I usually do not post too heavily involving issues of vacatur of defaults via law office failure. Yet, the last few no-fault cases I have seen involving this issue have me wondering whether there is a manifest double standard involving the vacatur of defaults in PIP litigation. Here is the latest law office failure case from the First Department that was excusable.
Tsioumas v Time Out Health & Fitness, 2010 NY Slip Op 08804 (1st Dept. 2010)

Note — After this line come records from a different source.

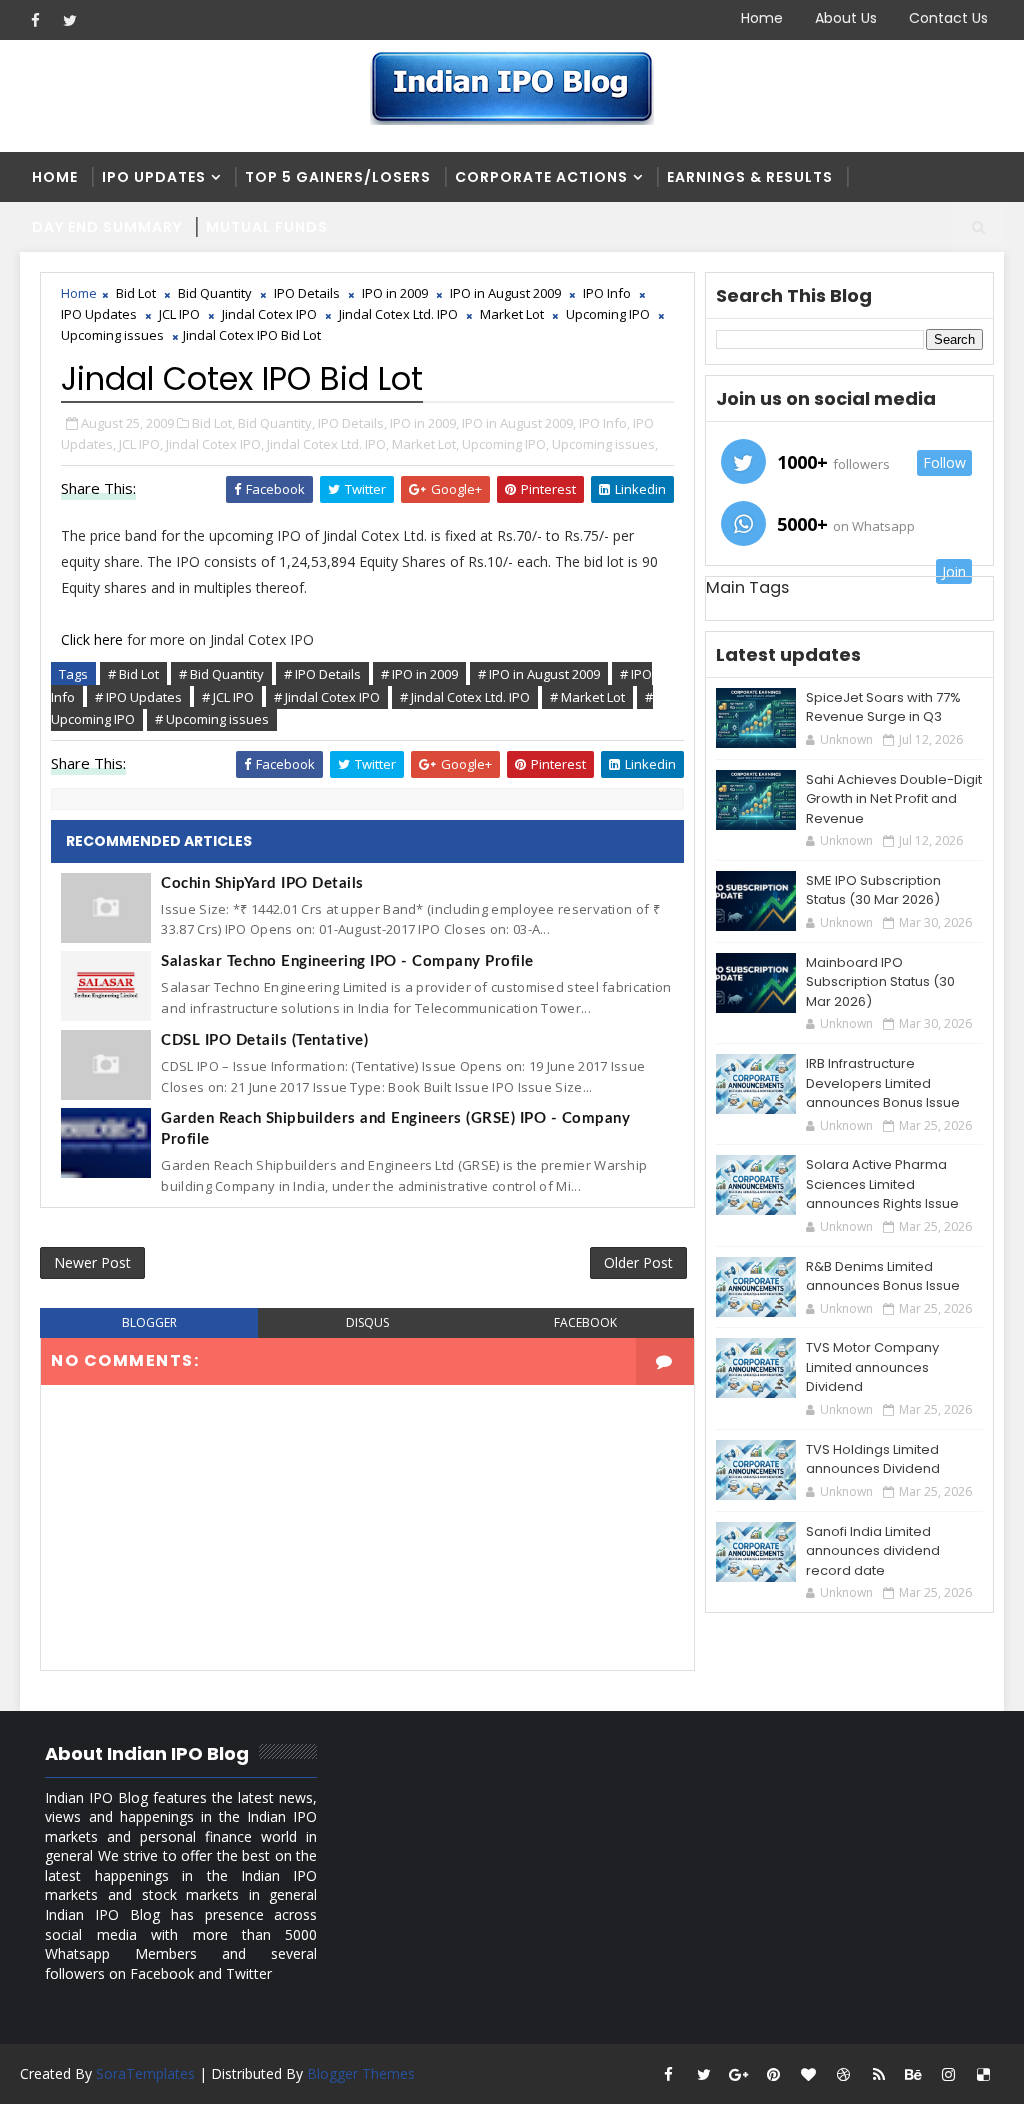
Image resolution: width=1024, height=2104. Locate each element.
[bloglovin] (809, 2074)
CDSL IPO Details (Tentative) (264, 1040)
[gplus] (739, 2074)
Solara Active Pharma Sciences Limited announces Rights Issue (882, 1184)
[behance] (914, 2074)
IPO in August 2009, (519, 423)
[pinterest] (774, 2074)
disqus (367, 1322)
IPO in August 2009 (505, 293)
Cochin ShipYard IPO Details (262, 883)
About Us (846, 18)
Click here (92, 639)
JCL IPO (179, 314)
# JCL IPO (228, 697)
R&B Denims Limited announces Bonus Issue (883, 1276)
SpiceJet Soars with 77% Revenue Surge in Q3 (883, 707)
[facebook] (35, 20)
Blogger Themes (361, 2073)
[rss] (879, 2074)
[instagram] (949, 2074)
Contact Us (948, 18)
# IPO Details (322, 674)
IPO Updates (154, 177)
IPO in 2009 (395, 293)
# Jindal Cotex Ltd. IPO (465, 697)
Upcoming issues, (605, 444)
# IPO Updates (138, 697)
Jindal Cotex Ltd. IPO (398, 314)
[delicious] (984, 2074)
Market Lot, (425, 444)
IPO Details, (352, 423)
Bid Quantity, (276, 423)
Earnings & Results (750, 177)
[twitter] (70, 20)
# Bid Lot (133, 674)
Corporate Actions (541, 177)
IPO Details (307, 293)
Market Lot (512, 314)
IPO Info (607, 293)
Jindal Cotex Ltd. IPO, (328, 444)
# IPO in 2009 (419, 674)
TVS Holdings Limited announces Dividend (873, 1459)
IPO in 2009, (424, 423)
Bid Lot (136, 293)
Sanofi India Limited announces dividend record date (873, 1551)
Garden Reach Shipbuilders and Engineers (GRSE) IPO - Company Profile (395, 1129)
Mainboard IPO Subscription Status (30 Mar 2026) (880, 982)
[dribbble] (844, 2074)
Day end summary (107, 227)
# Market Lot (587, 697)
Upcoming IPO (608, 314)
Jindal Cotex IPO (269, 314)
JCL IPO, (141, 444)
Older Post (638, 1262)
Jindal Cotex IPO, (215, 444)
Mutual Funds (267, 227)
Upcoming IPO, (505, 444)
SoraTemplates (145, 2073)
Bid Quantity (215, 293)
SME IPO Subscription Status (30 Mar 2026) (873, 890)
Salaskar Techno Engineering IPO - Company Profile (347, 961)
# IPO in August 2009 (539, 674)
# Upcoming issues (212, 719)
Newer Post (92, 1262)
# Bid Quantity (221, 674)
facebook (585, 1322)
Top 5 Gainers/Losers (338, 177)
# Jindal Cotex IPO (327, 697)
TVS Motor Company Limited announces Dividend (872, 1367)
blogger (149, 1322)
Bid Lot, (213, 423)
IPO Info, (604, 423)
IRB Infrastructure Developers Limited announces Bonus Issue (883, 1083)
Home (762, 18)
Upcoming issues (112, 335)
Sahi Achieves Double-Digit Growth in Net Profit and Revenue (894, 799)
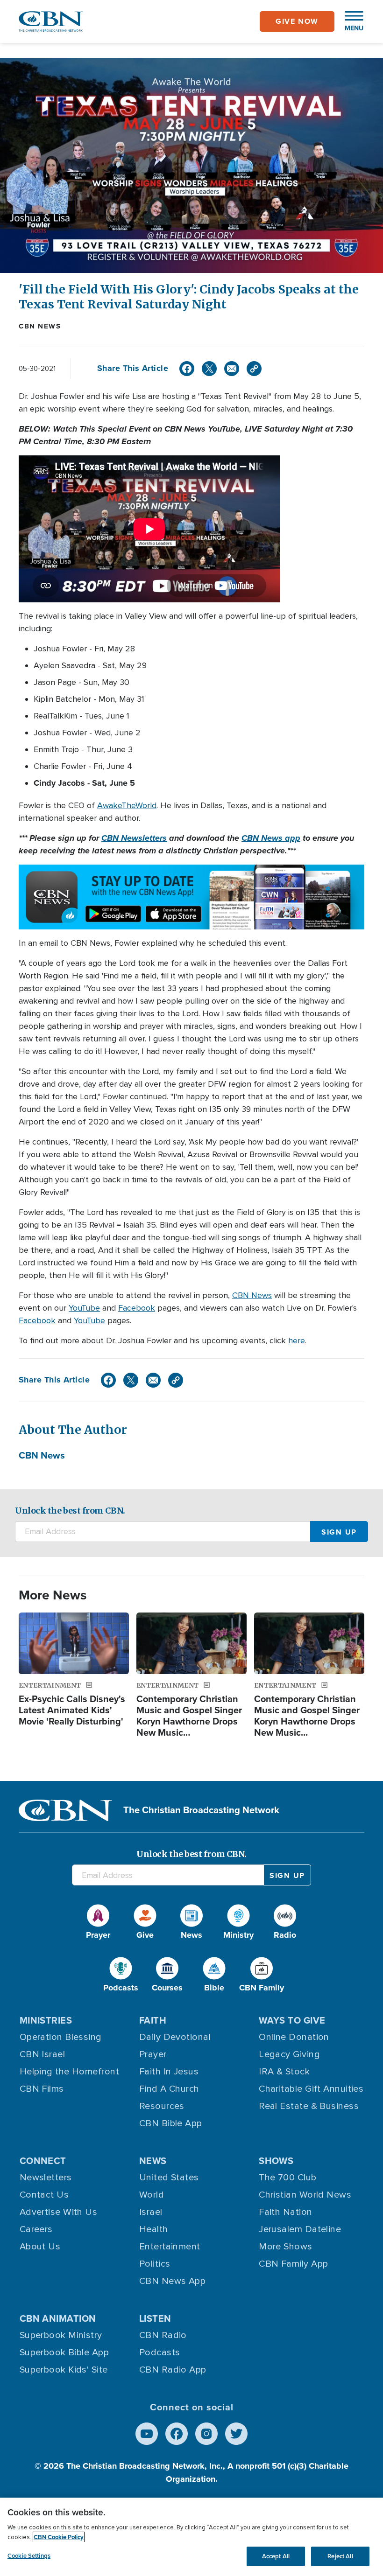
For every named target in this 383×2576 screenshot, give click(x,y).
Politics (154, 2263)
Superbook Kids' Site (64, 2369)
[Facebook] (186, 368)
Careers (36, 2229)
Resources (161, 2106)
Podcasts (159, 2352)
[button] (349, 21)
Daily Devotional (175, 2037)
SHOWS (276, 2161)
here (296, 1340)
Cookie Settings (28, 2555)
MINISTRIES (46, 2020)
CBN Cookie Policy (59, 2537)
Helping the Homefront (69, 2071)
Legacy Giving (289, 2054)
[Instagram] (206, 2433)
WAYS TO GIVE (292, 2020)
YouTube (84, 1308)
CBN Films (42, 2088)
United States (169, 2177)
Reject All (340, 2556)
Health (153, 2229)
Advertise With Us (59, 2212)
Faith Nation (285, 2212)
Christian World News (305, 2194)
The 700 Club (287, 2177)
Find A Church (169, 2088)
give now (297, 21)
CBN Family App (293, 2263)
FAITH (152, 2020)
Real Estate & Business (309, 2106)
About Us (40, 2246)
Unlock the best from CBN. (70, 1510)
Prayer (153, 2054)
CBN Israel (42, 2054)
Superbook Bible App (64, 2352)
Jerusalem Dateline (300, 2229)
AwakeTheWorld (126, 805)
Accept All (276, 2556)
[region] (191, 2537)
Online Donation (294, 2037)
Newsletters (46, 2177)
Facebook (136, 1308)
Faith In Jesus (169, 2071)
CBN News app (270, 838)
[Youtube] (146, 2433)
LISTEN (155, 2318)
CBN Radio (163, 2335)
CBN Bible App (170, 2123)
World (151, 2194)
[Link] (254, 368)
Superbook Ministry (61, 2335)
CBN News (40, 326)
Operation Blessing (61, 2037)
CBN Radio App (172, 2369)
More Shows (285, 2246)
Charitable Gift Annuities (311, 2088)
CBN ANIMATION (58, 2318)
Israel (151, 2212)
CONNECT (43, 2161)
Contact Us (44, 2194)
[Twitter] (209, 368)
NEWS (153, 2161)
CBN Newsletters (134, 838)
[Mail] (231, 368)
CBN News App (172, 2281)
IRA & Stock (284, 2071)
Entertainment (169, 2246)
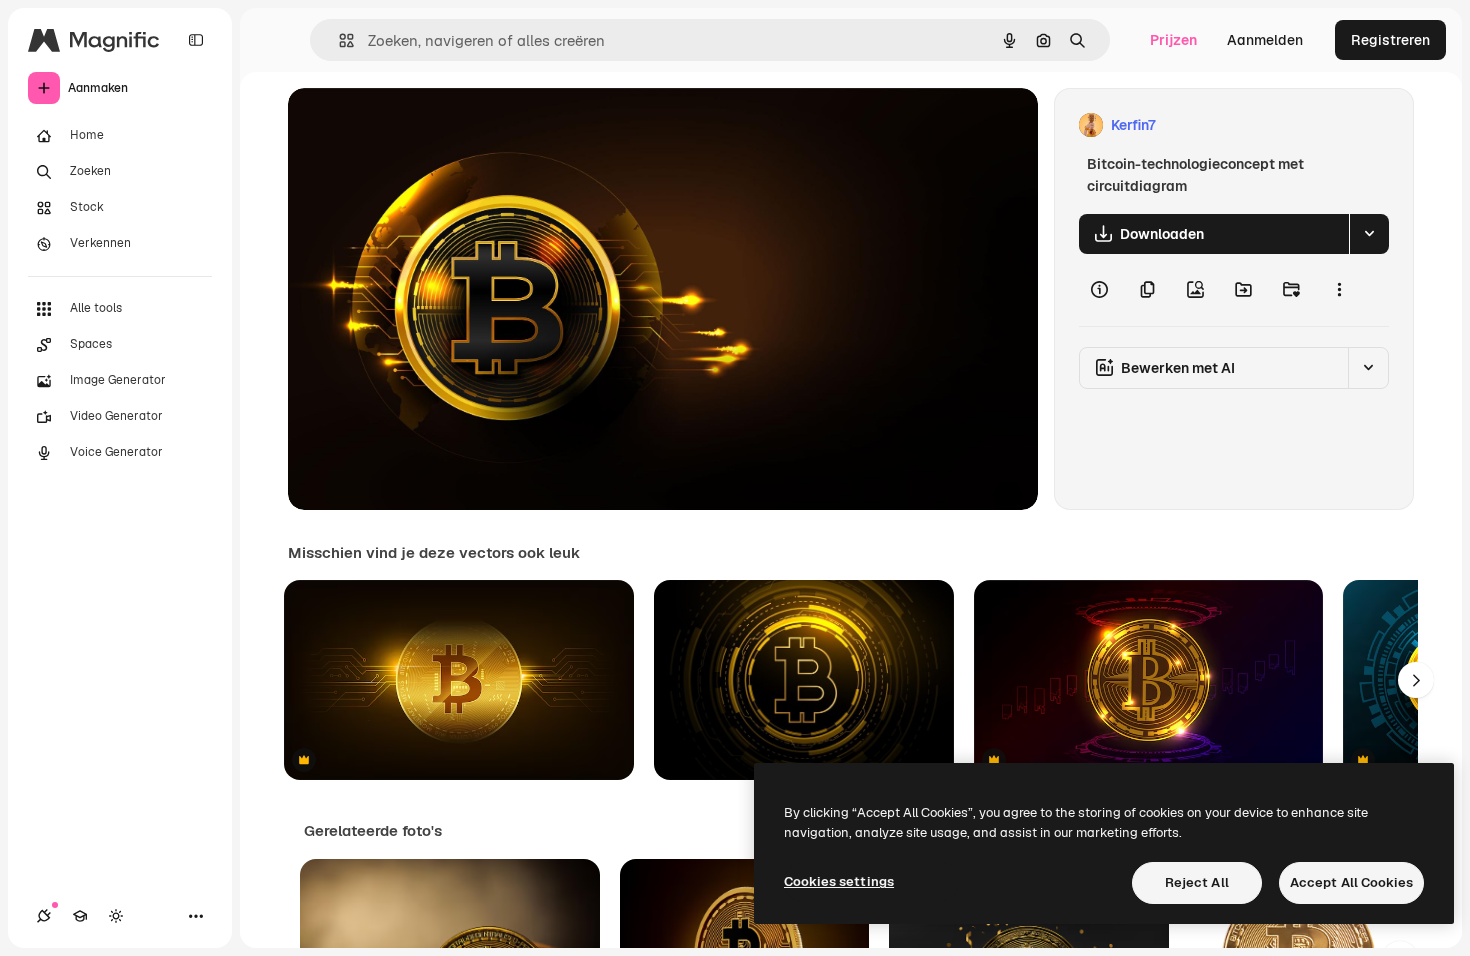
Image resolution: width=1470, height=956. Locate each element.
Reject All (1197, 882)
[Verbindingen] (44, 916)
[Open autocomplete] (338, 40)
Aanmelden (1265, 40)
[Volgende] (1416, 680)
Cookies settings (839, 881)
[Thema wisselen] (116, 916)
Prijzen (1173, 40)
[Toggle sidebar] (196, 40)
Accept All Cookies (1351, 882)
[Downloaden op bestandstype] (1369, 234)
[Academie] (80, 916)
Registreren (1390, 40)
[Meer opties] (1339, 290)
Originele (419, 125)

“Plaintiff demonstrated an intent not to abandon the action by completing initial discovery, attempting to restore the action within nine months of its being marked off the calendar, appearing at a status conference within one year of the action being marked off, stating at the status conference a need to assemble funds for a medical consult and surgery, and appearing at the next scheduled court conference held two months thereafter. In any event, once the complaint was dismissed at the February 3, 2009 court conference, plaintiff expeditiously moved to restore the action after it had been marked off the calendar. Plaintiff’s excuse for the delay in making a formal motion to restore the action was that a paralegal in plaintiff’s counsel’s office allegedly saw the case as “active” on the court’s Web site, thereby leading counsel to believe that no formal motion to restore was needed. Such law office failure may constitute a reasonable excuse for delay in moving to restore an action so as to justify the IAS court’s favorable exercise of discretion here (see e.g. Kaufman v Bauer, 36 AD3d 481 ). The court’s decision to restore the matter to the calendar was consistent with the strong judicial policy that favors determination of actions on the merits (see Matter of Lancer Ins. Co. v Rovira, 45 AD3d 417 ).